Segment Start: Information given

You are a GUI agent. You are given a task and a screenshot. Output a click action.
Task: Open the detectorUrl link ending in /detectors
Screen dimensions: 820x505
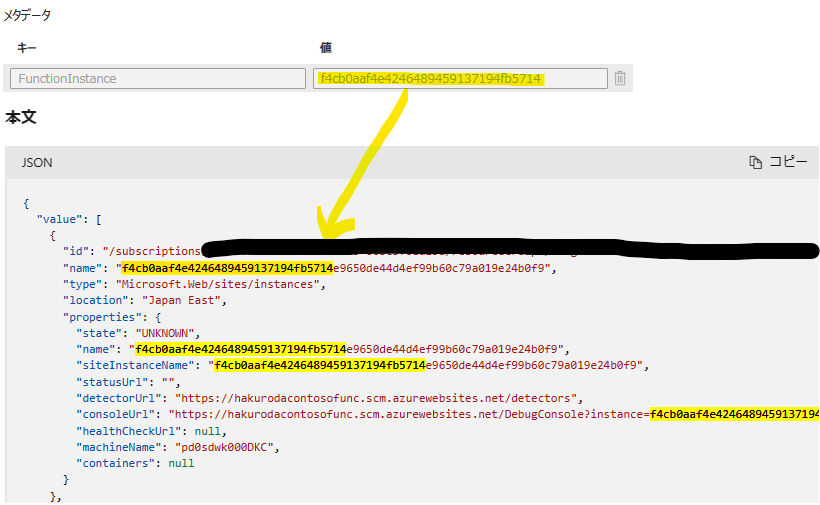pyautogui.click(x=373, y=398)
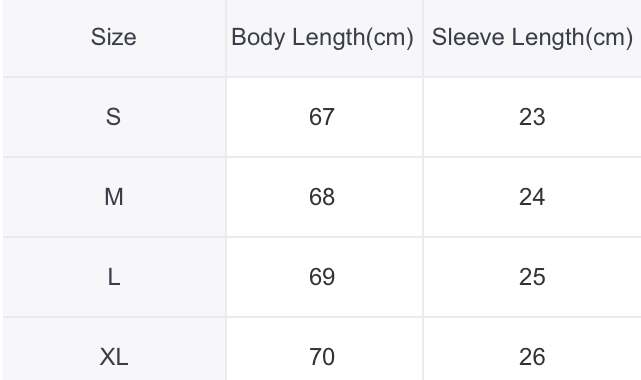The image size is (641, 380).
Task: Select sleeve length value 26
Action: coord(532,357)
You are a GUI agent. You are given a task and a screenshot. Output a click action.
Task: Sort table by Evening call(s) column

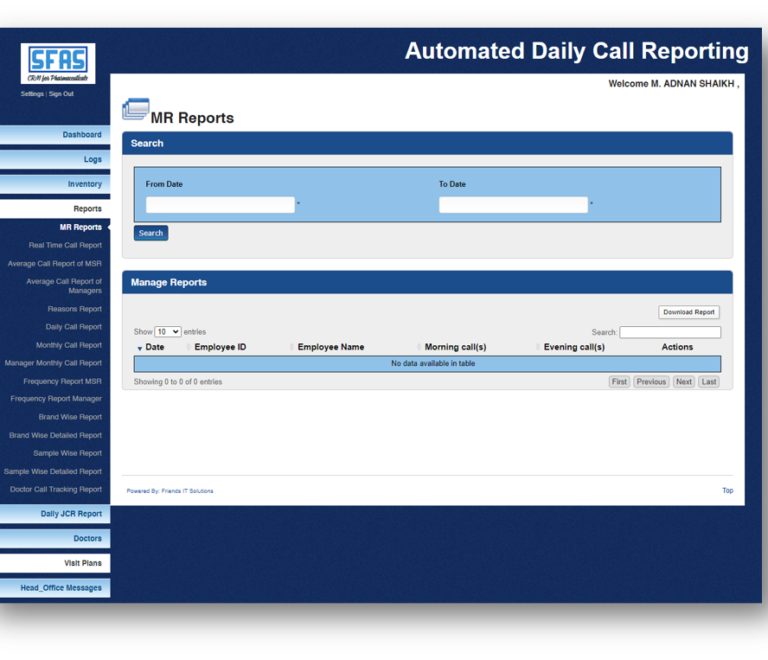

Segment End: Information given

§ **What to do**
Retype the records above exactly, starting at the line that contains "Screen dimensions: 820x505" and going through the last line, and leave out any pictures.

§ **Written answer**
Screen dimensions: 820x505
pyautogui.click(x=373, y=398)
The image size is (641, 380).
Task: Select sleeve length value 26
Action: coord(532,357)
You are a GUI agent. You are given a task and a screenshot. Output a click action.
Task: Sort table by Evening call(s) column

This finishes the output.